(Dataset entries)

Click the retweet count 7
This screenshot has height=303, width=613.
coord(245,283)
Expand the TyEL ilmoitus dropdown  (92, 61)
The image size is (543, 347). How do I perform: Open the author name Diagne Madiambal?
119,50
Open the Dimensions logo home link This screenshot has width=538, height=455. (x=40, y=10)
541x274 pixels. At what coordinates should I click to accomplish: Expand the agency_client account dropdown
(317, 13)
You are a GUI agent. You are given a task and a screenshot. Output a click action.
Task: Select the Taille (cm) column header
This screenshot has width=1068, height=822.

==

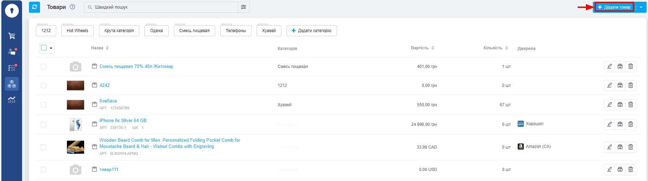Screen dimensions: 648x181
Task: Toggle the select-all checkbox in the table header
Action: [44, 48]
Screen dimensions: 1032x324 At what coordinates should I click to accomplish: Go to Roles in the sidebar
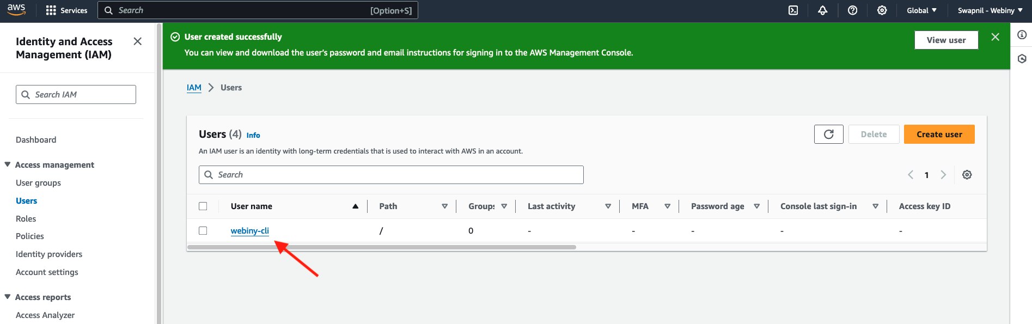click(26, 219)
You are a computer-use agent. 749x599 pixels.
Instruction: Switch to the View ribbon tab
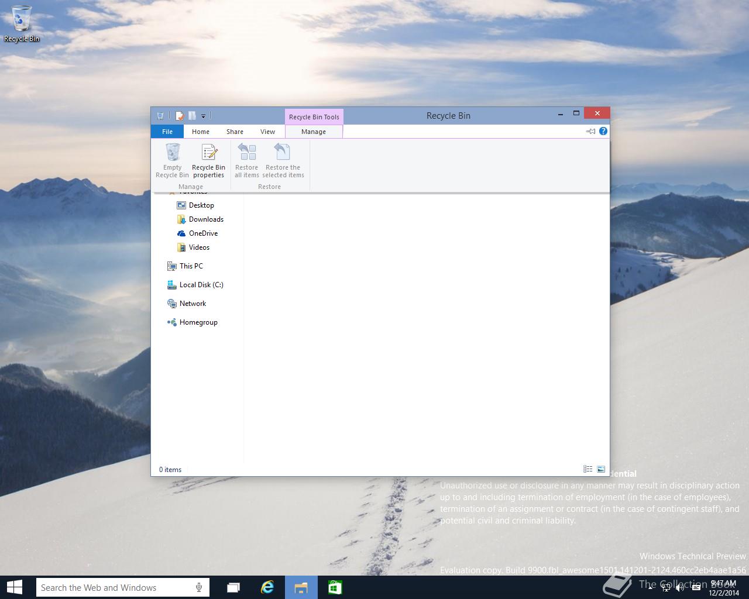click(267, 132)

...

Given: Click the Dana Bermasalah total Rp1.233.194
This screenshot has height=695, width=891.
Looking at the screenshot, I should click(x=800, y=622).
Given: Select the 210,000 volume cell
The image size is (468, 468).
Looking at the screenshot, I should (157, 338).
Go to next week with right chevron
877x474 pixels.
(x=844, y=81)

## [Task to complete]
Please state the number of lines in the data above that hold the word "agent", without any other text.

## [Response to this exercise]
2